Guy Saint-Jacques said on Monday after the second trial that perhaps President Biden’s summit of democracies could weaponize trade dealing with China. His view is that while U.S. help with the issue of the two Michaels is useful, Canada and the United States must start dealing with Ms. Meng.
On Monday, Foreign Affairs Minister Garneau said his top priority was to secure the safe return of the two Michaels. He added that Beijing knows the “eyes of the world are on this case.”
Former diplomat Colin Robertson on Monday said that the democracies need to stand up to China as saving face is important to China.
Also on Monday, Canada announced that it had joined with the UK, EU, and U.S. to impose sanctions on four Chinese officials and one Chinese state entity for “their participation in gross and systematic human rights violations in the Xinjiang region.”
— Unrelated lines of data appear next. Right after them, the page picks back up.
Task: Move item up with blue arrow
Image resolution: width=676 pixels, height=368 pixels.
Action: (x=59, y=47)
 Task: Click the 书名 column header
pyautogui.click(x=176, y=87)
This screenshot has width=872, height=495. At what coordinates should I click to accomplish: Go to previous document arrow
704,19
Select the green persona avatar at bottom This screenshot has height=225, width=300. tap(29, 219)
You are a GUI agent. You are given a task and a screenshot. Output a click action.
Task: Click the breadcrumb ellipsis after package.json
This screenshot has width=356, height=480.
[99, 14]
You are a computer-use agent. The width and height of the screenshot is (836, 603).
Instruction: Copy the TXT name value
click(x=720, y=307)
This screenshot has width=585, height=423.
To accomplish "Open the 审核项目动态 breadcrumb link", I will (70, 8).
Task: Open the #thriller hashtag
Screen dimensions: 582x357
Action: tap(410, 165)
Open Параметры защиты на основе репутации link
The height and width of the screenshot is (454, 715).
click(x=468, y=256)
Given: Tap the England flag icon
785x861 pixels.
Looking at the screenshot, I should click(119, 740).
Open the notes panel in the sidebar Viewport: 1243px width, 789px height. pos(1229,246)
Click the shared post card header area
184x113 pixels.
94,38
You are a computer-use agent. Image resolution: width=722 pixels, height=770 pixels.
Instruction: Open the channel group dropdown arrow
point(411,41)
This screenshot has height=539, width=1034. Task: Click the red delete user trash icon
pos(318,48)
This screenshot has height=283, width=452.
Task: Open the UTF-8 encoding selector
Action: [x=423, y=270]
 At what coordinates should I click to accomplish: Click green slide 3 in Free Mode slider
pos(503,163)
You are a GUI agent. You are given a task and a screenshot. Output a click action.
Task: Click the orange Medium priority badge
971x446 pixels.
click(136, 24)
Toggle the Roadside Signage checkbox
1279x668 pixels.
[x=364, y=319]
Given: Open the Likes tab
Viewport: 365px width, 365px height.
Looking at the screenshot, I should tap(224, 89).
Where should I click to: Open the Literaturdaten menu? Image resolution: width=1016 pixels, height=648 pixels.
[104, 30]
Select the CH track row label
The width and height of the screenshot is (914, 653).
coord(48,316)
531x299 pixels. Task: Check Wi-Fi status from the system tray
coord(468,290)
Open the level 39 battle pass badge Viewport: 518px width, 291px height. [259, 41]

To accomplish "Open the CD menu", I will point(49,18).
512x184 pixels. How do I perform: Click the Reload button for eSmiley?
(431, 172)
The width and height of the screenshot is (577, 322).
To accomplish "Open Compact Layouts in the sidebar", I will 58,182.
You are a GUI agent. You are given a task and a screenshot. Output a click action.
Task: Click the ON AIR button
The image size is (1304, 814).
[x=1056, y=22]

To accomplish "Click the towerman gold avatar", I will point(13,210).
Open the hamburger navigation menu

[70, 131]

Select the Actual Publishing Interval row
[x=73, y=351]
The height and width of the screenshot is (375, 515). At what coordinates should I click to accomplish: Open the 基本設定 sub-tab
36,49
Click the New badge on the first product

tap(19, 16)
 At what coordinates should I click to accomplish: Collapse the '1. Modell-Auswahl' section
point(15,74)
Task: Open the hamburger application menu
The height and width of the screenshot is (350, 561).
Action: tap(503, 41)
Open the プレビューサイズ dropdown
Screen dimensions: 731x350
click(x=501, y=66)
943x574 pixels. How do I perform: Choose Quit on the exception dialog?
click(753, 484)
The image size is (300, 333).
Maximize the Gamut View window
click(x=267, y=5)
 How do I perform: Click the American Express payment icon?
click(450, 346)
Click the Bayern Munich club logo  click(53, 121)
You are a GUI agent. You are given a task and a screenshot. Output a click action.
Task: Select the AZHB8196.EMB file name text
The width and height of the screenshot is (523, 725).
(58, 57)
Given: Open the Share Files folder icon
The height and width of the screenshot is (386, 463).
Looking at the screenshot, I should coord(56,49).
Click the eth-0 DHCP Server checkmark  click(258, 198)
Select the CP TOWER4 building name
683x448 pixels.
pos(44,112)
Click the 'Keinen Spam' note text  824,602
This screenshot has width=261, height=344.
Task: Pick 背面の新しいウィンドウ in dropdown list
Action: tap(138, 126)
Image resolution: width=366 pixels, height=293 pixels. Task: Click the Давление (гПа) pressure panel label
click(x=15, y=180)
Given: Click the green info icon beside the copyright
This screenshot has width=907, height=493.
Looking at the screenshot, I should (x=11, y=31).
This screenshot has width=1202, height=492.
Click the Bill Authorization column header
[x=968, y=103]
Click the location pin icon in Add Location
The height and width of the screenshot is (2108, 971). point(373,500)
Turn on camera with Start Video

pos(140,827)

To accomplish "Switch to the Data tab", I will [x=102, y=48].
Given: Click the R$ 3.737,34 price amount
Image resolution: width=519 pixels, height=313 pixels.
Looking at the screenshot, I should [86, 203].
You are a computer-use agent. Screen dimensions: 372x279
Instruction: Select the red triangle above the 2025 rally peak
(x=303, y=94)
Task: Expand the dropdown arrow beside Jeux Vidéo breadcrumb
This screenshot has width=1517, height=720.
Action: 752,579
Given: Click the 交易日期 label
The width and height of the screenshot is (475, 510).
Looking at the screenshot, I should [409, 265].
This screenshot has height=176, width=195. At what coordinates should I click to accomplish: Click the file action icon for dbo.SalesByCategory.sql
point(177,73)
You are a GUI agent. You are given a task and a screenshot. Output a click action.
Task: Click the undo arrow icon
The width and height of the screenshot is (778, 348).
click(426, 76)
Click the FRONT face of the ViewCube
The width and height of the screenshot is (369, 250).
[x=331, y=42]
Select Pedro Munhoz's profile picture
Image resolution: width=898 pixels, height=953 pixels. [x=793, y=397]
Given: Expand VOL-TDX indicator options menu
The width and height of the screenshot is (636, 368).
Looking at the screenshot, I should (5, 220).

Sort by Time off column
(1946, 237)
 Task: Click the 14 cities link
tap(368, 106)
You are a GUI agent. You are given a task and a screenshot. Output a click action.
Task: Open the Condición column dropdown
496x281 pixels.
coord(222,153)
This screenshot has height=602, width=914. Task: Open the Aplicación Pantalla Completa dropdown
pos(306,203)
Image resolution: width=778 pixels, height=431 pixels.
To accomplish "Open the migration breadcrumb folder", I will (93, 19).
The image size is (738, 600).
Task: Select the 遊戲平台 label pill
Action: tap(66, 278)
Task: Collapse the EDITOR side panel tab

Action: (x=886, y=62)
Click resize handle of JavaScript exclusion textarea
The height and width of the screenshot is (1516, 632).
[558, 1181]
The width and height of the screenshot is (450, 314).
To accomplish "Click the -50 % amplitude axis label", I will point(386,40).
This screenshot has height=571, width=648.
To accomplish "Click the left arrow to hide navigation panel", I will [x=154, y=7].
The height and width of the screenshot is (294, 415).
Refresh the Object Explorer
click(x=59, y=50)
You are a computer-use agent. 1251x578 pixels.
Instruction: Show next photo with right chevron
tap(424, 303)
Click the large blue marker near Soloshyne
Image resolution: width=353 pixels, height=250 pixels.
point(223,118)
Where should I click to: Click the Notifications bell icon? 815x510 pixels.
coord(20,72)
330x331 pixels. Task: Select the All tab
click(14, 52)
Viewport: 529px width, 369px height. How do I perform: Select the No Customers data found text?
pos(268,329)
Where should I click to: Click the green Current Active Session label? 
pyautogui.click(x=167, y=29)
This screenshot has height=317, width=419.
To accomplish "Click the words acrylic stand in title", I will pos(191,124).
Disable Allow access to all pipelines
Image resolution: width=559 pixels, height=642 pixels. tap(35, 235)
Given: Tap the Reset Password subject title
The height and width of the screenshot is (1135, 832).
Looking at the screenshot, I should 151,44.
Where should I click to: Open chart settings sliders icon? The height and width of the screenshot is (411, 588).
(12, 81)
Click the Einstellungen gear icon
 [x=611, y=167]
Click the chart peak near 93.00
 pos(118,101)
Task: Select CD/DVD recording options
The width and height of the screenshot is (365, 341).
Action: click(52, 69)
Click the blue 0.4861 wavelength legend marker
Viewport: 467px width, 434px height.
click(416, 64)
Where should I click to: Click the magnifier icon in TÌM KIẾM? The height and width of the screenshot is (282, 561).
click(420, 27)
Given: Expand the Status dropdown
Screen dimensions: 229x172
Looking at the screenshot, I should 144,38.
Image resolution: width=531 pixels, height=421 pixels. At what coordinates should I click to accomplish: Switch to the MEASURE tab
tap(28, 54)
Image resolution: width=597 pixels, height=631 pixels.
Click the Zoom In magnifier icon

Trudeau is quoted in a Reuter’s article as saying “this measure reflects our grave concern over systematic human rights abuses taking place in the region.” He added “we will continue to work closely with our international partners to pursue accountability and transparency.”
China reacted to the imposition of sanctions through its embassy in Ottawa stating that Canada has no right to lecture Canada. China also stated “should the EU insist on taking wrong actions detrimental to China’s interests, we will react with a firm hand.”
Yesterday, Jessie Snyder of the Post chain relying on an anonymous source with knowledge of Canada’s approach to China quotes the source as saying that “China has changed. As China has become more aggressive in its language and its tactics, we have had to adapt our approach to the reality of the situation.”
So Canada, backed by the U.S., EU and UK is ready to take a tougher approach to China. Will this help the two Michaels or the Uyghurs? Former hostage Kevin Garrett is quoted in an article by Tristin Hopper saying “I think until Meng Wanzhou is figured out it’ll probably keep going.” In other words the stalemate will continue.
It would seem that the solution is now in the hands of the U.S. The Americans need to prioritize putting Meng on trial with the plight of the two Michaels who are seen as Americans for this purpose.
Without a plea deal for Ms. Meng it is difficult to see an early end to this standoff, particularly if Meng is extradited to the U.S.
Also, will Prime Minister Trudeau continue with his new approach to China? He could demonstrate that by banning Huawei from Canada’s 5G networks.
- Supreme Court of Canada releases its decision on the constitutionality of the federal carbon tax
- Quebec’s provincial budget is to be presented
- GDP numbers for January to be released
- Job numbers for March to be released
The House of Commons takes a two week break at Easter and the Morning Brief will as well, returning on Wednesday, April 14.